(Assignment)
Produce as output only the lines below starting at the line with "Open the All" and continuing through the line with "Task: Launch the sandbox via Open Sandbox", each one exactly as written.

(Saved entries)
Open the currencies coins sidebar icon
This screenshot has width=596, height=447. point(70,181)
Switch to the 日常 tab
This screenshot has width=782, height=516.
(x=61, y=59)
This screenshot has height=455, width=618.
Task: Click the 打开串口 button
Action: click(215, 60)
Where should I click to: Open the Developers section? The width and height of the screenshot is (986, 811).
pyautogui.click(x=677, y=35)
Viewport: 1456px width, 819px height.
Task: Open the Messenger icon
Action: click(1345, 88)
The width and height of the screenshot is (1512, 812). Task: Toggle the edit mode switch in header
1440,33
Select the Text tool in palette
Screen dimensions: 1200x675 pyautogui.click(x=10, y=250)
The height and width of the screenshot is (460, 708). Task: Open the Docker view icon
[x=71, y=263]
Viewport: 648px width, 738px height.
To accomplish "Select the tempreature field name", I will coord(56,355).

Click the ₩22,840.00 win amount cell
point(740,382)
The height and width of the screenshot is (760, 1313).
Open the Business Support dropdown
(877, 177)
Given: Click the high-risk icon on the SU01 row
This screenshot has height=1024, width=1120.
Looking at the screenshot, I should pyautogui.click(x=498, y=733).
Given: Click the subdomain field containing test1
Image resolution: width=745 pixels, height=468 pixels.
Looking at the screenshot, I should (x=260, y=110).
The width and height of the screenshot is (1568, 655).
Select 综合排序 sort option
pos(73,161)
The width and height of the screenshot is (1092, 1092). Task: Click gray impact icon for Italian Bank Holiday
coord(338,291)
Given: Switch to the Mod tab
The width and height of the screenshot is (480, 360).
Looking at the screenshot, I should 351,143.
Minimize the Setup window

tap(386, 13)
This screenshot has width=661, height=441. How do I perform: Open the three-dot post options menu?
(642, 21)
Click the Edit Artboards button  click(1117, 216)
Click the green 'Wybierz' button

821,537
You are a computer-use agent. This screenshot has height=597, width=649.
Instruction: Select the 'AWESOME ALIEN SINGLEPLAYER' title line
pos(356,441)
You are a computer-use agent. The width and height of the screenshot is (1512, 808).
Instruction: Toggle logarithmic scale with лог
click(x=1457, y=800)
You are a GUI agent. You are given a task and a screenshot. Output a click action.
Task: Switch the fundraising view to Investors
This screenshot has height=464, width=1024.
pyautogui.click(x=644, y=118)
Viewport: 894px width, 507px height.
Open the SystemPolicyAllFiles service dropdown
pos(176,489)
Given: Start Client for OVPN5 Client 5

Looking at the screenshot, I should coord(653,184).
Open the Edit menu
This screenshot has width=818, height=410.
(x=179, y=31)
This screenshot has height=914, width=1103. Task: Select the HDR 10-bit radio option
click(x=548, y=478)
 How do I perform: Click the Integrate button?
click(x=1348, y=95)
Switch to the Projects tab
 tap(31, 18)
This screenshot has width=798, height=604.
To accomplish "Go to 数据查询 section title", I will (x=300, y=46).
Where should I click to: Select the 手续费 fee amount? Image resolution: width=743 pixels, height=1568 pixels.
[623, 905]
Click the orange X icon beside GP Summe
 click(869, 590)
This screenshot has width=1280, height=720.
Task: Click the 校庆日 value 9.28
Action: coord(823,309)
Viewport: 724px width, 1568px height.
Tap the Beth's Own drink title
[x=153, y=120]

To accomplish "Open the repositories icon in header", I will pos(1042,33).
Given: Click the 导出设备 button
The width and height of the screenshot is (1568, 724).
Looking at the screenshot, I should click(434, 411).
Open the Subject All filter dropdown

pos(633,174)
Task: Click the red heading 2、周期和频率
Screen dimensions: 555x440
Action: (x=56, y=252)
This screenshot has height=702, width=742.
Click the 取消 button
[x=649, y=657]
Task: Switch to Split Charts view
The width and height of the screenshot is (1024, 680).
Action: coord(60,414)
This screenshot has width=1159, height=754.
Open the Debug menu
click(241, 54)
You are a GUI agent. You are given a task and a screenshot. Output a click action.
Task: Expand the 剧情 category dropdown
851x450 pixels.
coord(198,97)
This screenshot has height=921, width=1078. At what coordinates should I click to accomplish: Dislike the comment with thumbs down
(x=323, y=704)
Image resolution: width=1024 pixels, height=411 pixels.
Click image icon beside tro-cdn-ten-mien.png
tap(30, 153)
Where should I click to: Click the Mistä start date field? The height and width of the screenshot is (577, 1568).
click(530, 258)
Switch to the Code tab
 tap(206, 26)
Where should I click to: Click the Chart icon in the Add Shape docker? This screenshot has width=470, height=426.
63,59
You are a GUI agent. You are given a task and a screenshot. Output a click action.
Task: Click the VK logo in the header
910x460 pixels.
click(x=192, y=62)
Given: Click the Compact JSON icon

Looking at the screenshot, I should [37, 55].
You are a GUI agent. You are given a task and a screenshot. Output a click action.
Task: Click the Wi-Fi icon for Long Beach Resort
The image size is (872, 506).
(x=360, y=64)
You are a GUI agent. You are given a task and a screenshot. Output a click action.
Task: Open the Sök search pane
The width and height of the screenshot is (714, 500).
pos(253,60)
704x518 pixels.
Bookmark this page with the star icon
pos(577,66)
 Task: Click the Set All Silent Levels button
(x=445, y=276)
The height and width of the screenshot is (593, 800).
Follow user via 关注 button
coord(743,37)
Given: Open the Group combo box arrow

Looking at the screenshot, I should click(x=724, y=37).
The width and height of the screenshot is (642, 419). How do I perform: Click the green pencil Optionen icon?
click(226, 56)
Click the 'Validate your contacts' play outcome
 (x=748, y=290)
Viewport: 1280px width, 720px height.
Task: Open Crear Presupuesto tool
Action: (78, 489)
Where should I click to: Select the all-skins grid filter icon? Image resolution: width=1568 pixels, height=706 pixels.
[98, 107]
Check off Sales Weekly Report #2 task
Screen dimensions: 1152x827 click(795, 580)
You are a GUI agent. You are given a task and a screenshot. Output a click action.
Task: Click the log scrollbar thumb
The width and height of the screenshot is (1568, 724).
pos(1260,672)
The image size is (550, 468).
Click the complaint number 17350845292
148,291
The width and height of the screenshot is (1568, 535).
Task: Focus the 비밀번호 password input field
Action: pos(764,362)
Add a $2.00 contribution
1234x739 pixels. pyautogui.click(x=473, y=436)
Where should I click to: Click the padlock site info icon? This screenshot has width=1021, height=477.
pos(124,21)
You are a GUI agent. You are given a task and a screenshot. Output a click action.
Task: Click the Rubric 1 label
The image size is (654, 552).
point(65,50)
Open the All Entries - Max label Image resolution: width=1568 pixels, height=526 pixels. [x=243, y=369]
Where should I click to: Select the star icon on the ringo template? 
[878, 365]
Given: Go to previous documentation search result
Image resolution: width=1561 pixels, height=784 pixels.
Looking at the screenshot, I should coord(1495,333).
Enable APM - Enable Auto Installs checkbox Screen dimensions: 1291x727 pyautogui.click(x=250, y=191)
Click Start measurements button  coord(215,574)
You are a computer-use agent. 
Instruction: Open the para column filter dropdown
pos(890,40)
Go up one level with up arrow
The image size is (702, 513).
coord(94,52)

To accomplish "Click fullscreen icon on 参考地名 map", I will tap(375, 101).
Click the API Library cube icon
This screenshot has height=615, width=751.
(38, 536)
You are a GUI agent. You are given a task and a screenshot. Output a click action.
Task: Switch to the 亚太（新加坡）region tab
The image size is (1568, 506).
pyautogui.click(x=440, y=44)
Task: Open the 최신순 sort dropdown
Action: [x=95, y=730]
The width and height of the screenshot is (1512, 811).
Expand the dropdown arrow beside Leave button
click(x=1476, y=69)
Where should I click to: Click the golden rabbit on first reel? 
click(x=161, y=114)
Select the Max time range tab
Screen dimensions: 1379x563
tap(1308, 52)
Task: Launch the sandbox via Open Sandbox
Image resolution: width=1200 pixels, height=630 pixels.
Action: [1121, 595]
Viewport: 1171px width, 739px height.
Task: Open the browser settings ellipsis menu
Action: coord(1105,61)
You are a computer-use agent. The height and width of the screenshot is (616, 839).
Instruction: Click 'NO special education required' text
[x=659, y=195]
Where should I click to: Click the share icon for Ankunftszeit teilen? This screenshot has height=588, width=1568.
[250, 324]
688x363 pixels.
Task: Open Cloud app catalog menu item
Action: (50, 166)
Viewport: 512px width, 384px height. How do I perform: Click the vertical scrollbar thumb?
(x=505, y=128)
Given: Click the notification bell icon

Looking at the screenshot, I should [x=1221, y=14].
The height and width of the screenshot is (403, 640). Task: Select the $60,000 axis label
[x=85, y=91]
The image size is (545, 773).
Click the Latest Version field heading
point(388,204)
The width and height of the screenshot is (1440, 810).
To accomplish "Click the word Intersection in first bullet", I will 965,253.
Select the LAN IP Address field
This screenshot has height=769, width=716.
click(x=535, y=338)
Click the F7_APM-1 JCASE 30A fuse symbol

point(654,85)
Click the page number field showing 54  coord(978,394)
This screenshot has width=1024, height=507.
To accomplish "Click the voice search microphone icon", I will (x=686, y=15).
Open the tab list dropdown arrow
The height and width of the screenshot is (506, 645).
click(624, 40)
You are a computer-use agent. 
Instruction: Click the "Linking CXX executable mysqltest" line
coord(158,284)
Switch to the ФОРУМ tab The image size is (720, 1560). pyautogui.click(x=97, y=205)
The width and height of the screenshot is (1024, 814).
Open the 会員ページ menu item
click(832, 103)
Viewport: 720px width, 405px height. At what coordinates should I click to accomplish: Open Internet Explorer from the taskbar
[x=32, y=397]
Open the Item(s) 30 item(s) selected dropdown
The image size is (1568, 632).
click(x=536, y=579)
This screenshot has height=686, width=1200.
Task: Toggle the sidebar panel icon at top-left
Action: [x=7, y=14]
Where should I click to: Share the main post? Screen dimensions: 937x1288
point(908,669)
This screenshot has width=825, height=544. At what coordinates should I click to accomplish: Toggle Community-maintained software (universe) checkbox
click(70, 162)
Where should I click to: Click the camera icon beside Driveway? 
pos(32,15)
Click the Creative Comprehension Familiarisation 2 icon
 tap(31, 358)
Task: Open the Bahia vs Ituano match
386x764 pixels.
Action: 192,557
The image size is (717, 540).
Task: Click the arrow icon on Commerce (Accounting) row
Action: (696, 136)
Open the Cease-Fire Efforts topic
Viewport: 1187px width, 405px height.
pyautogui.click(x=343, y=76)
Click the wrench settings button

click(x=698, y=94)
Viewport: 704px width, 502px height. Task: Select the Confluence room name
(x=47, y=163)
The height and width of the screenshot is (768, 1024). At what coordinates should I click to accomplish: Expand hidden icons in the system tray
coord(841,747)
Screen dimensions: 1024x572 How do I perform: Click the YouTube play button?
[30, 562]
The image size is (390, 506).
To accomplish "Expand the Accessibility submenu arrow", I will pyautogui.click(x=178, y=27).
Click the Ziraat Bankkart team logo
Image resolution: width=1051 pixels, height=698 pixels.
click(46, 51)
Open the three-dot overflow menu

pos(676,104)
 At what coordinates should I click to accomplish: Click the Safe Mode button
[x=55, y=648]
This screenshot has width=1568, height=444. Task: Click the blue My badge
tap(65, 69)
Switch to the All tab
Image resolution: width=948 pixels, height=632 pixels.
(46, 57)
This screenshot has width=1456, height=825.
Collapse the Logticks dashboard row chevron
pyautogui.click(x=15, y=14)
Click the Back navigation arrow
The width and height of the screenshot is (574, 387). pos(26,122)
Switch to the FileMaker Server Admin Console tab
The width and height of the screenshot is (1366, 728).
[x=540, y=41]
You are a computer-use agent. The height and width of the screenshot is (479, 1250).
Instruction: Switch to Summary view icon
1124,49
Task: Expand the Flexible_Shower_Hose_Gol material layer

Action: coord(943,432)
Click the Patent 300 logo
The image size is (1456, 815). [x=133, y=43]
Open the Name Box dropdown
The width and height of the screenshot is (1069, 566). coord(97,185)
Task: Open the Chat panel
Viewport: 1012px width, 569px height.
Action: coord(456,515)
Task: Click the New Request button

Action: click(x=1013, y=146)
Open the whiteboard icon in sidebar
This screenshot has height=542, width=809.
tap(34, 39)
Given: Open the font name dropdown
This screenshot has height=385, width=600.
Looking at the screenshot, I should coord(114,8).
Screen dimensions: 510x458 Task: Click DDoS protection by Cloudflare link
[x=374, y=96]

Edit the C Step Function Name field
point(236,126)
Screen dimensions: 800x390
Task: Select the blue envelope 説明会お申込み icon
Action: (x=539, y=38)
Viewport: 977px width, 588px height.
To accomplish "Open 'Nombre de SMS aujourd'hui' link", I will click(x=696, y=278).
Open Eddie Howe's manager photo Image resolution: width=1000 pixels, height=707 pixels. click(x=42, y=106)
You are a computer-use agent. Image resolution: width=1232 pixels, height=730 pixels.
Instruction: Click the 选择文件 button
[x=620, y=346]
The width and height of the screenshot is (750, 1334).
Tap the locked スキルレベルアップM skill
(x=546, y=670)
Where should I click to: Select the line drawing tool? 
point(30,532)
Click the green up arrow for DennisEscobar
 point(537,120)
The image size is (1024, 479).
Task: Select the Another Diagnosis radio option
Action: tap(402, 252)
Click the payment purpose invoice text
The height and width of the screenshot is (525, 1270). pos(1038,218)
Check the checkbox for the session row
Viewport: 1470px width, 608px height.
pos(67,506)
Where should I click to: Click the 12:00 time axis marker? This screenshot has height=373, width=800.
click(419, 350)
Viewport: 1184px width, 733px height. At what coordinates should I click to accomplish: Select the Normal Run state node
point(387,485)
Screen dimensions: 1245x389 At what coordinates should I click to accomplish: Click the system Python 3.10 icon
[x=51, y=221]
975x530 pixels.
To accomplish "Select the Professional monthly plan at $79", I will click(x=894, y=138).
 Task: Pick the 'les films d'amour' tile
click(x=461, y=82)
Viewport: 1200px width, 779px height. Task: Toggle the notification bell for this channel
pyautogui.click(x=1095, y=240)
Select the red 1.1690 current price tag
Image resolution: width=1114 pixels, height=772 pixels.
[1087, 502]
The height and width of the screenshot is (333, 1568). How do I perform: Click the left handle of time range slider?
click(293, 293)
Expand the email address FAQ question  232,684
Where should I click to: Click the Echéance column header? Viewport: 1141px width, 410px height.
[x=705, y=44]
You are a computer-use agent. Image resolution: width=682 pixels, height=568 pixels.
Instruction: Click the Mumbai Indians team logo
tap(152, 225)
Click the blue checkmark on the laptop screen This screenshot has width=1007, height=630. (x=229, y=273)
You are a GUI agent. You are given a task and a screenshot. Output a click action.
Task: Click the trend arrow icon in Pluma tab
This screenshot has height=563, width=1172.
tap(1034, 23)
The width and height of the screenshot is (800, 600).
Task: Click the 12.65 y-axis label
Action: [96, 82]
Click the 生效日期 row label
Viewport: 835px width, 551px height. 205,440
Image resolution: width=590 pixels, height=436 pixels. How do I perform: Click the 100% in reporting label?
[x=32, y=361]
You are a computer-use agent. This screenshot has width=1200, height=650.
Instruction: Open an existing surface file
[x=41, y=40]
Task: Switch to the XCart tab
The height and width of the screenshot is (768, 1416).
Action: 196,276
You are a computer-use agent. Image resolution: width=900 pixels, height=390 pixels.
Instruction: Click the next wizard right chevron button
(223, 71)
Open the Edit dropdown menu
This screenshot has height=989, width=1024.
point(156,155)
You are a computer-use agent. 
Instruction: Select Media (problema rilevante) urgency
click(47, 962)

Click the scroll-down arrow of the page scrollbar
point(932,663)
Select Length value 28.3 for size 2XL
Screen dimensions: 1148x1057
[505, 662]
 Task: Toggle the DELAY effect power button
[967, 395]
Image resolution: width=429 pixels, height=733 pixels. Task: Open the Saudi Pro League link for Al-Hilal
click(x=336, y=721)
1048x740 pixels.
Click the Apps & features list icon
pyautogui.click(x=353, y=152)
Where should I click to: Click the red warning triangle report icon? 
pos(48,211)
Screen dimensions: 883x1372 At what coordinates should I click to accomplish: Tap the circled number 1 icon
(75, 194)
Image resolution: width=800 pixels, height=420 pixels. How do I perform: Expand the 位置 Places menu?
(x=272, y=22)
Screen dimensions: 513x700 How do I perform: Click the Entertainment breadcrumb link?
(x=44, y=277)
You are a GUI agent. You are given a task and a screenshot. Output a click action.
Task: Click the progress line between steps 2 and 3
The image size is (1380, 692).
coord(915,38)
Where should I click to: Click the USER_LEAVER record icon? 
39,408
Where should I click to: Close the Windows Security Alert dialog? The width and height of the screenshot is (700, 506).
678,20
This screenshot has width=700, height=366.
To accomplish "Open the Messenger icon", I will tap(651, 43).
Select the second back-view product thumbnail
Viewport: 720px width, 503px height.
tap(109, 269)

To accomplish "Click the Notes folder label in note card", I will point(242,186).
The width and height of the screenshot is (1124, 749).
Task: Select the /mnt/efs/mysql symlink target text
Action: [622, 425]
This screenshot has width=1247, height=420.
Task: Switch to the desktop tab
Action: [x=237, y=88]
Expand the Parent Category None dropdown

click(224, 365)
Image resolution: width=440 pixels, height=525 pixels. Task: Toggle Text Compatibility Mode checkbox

(Your solution)
Open the All Entries - Max label Image resolution: width=1568 pixels, height=526 pixels. [x=243, y=369]
Where should I click to: Select the star icon on the ringo template? 
[878, 365]
Given: Go to previous documentation search result
Image resolution: width=1561 pixels, height=784 pixels.
Looking at the screenshot, I should coord(1495,333).
Enable APM - Enable Auto Installs checkbox Screen dimensions: 1291x727 pyautogui.click(x=250, y=191)
Click Start measurements button  coord(215,574)
You are a computer-use agent. 
Instruction: Open the para column filter dropdown
pos(890,40)
Go up one level with up arrow
The image size is (702, 513).
coord(94,52)

To accomplish "Click fullscreen icon on 参考地名 map", I will tap(375, 101).
Click the API Library cube icon
This screenshot has height=615, width=751.
(38, 536)
You are a GUI agent. You are given a task and a screenshot. Output a click action.
Task: Switch to the 亚太（新加坡）region tab
The image size is (1568, 506).
pyautogui.click(x=440, y=44)
Task: Open the 최신순 sort dropdown
Action: [x=95, y=730]
The width and height of the screenshot is (1512, 811).
Expand the dropdown arrow beside Leave button
click(x=1476, y=69)
Where should I click to: Click the golden rabbit on first reel? 
click(x=161, y=114)
Select the Max time range tab
Screen dimensions: 1379x563
tap(1308, 52)
Task: Launch the sandbox via Open Sandbox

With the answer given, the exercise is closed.